博士の学位取得後は、北方林生態系の研究とクライミングを同時に行うにおいて理想的な北米に移り、昼は研究、夜と週末はクライミングとバックカントリースノーボードの日々でした。カナダとアメリカでは、研究の今後の具体的な方針を得ることができたとともに、印象的なクライミングができました。

クライミングやバックカントリーツアーの最中に出会った景色や情報、そして写真は、生態学の研究と教育の様々な場面で役に立っています。だから、クライミングやスノーボードのトリップでも論文とカメラは欠かせません。

マウンテニアリングの技術や経験は、ときに僻地や踏査困難地に赴くフィールド生態学に非常に役立っています。おかげで、北米西海岸の巨木の樹冠調査(シングルロープによるアクセス)や高緯度北極圏の氷河後退域の調査(ひたすらキャンプ生活&未踏峰での測量など・・・)も楽しく過ごせました。

山でもまれた経験と、自然撹乱に関する研究の知識は、自然環境の中で起こり得る「驚き」にどう向き合うのかを考えるにおいて役立っています。「レジリアンス」と呼ばれる変化に柔軟に向き合うための能力は、自然の厳しさに揉まれる中でよりその意味を噛みしめることができます。

現在は、アウトドアメーカーによるサポートも受けながら、自身のライフスタイルを追求しています。

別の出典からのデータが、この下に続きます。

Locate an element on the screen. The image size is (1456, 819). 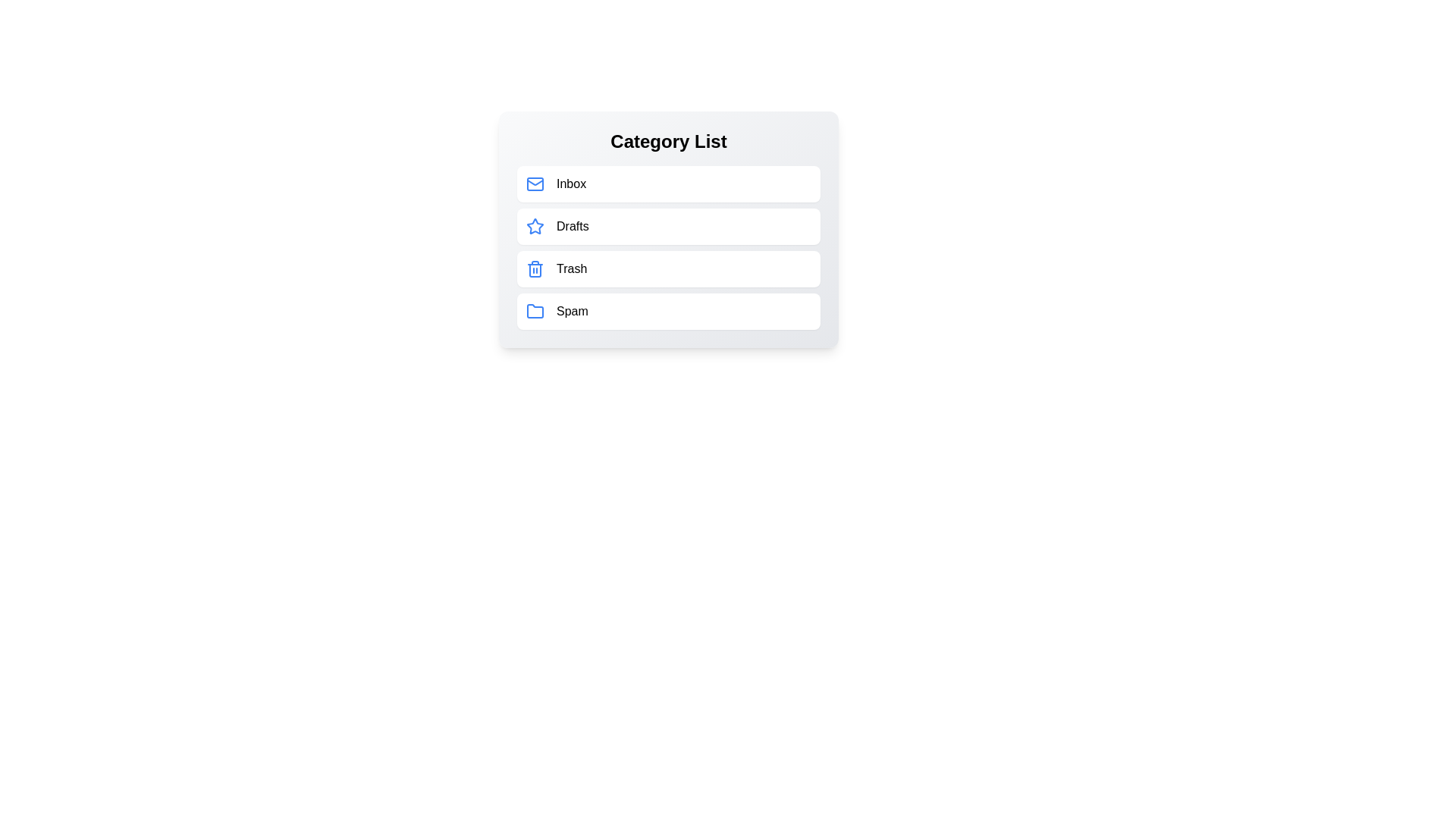
the category Inbox from the list is located at coordinates (668, 184).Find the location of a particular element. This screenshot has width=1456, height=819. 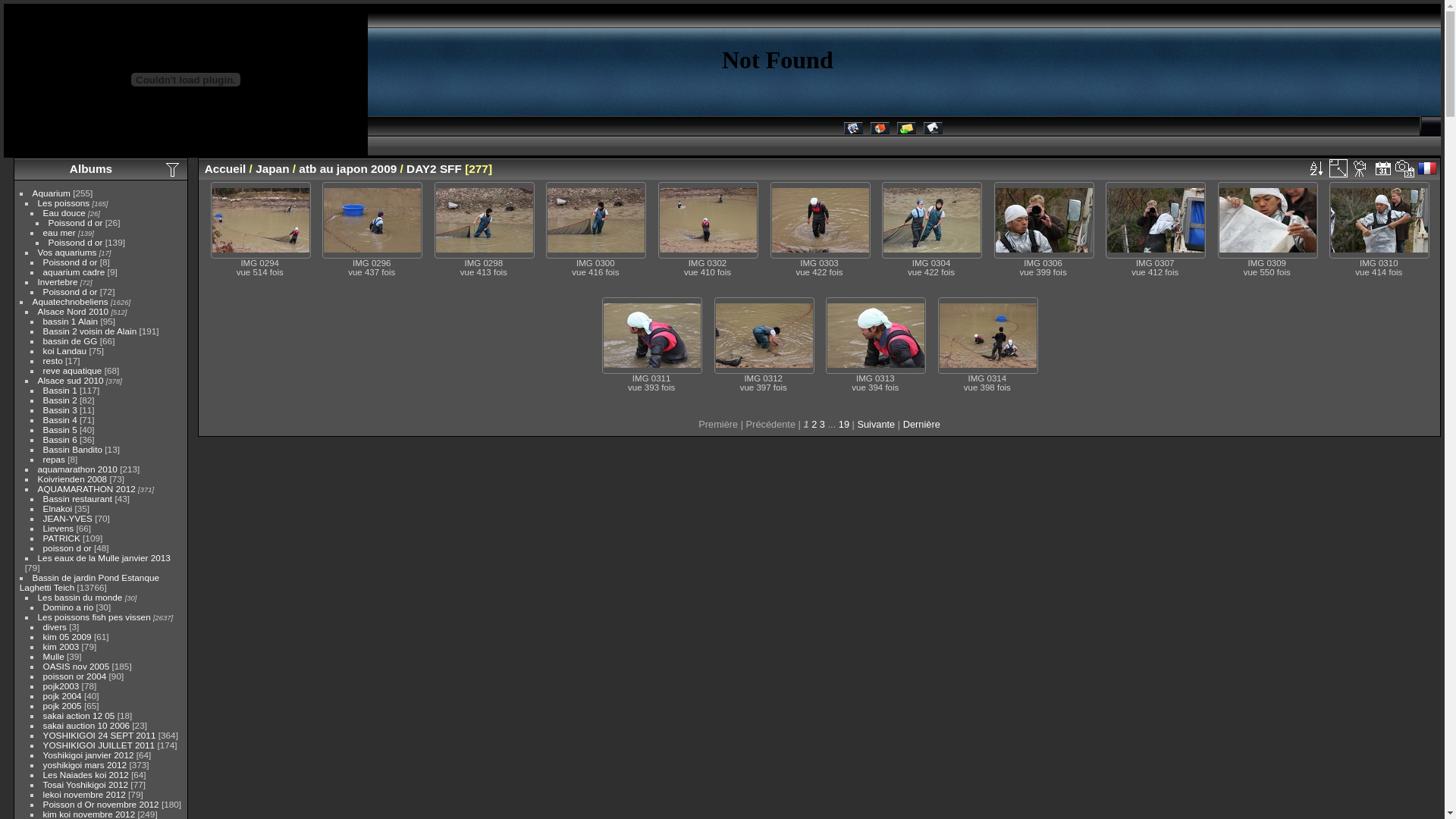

山岳地や天然林、自然保護区といった自身のライフスタイルの場を提供してくれる自然環境の保全と管理に貢献するために、フィールドに基づく活動を続けていきたいと思っています。

欲張りですが、露出の高い学術誌に研究成果を公表しつつ、その成果を社会的枠組み・政策・教育に還元しつつ、自然環境に触れ合うことを忘れないために、良いスタイルでマウンテニアリングを続けていきたいです。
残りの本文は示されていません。